• _CONSIGNES_:
(a) Dans l'extrait sur Xenakis, pouvez-vous recopier le passage en commençant par « Chez Le Corbusier » et en allant jusqu'à « série de Fibonacci. », en échangeant « façade » contre « devanture » ?
(b) Selon l'extrait sur Xenakis, de quelle année à quelle année Xenakis travaille-t-il sur le couvent de La Tourette ?

• _EXTRAIT DU TEXTE_:
"""

Chez Le Corbusier , Xenakis participe durant cette période à plusieurs projets, en s'impliquant d'une manière variée. Pour l'un d'entre eux, sur lequel il travaille de 1954 à 1957, son apport personnel est très important : le couvent de La Tourette. C'est la première fois que le célèbre architecte lui accorde une grande liberté. Entre autre, il réalise la façade, qui utilise des pans de verre ondulatoires. Par ailleurs, l'importance de ce projet tient aussi au fait qu'il s'effectue dans un parallélisme étroit avec l'œuvre musicale : ainsi, la façade est rythmée par la série de Fibonacci.

Metastaseis et les champs de glissandi

La relative brièveté de Metastaseis (1953-54, pour orchestre, environ huit minutes) n'empêche pas son caractère révolutionnaire. L'œuvre remet à l'honneur l'orchestre — pour des raisons aussi bien pratiques (difficulté de se faire jouer par des orchestres dominés par les néoclassiques) que liées à l'écriture qui, depuis au moins Mahler , a atomisé l'orchestration, la musique contemporaine préférait à l'époque les formations de chambre. Elle est composée de trois parties (et d'une coda qui renvoie à la première). La seconde, la plus conventionnelle pour les oreilles d'un musicien d'avant-garde de l'époque, pourrait être qualifiée de sérielle. Cependant, le sérialisme que met en jeu Xenakis, prolongeant le calcul combinatoire des dernières œuvres de la période de formation, est déjà sur la voie du calcul probabiliste : à l'époque où — avant de tenter l'« engendrement fonctionnel » prôné par Boulez [14]  —, les sériels se focalisent sur de petites matrices numériques, Xenakis épuise les possibilités du calcul combinatoire, ce qui lui permettra d'écrire, dans l'article qui sera commenté sous peu, que « le calcul combinatoire n'est qu'une généralisation du principe sériel » (Xenakis, 1955b = Kéleütha : 41). La troisième partie de Metastaseis a, quant à elle, une allure varésienne : elle consiste en une superposition de groupes instrumentaux très différents quant à leur alliage de timbres, leur registre et la nature sonore de leurs interventions.

"""

• _DONNÉES FOURNIES_:
"""

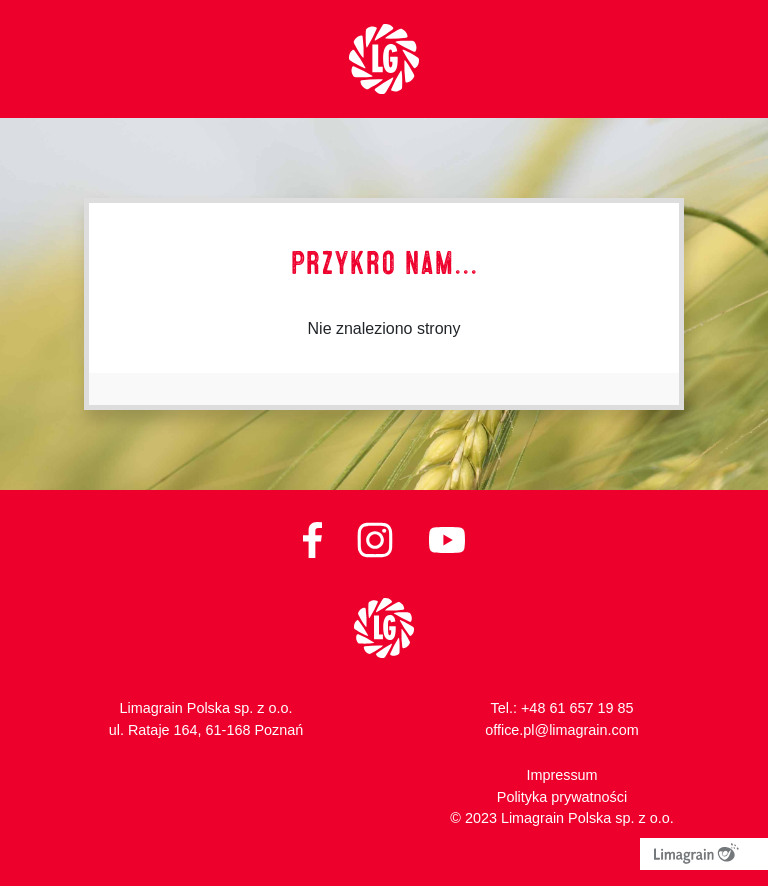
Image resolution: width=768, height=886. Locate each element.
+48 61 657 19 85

"""

• _RÉPONSES_:
(a)
Chez Le Corbusier , Xenakis participe durant cette période à plusieurs projets, en s'impliquant d'une manière variée. Pour l'un d'entre eux, sur lequel il travaille de 1954 à 1957, son apport personnel est très important : le couvent de La Tourette. C'est la première fois que le célèbre architecte lui accorde une grande liberté. Entre autre, il réalise la devanture, qui utilise des pans de verre ondulatoires. Par ailleurs, l'importance de ce projet tient aussi au fait qu'il s'effectue dans un parallélisme étroit avec l'œuvre musicale : ainsi, la devanture est rythmée par la série de Fibonacci.

(b) De 1954 à 1957.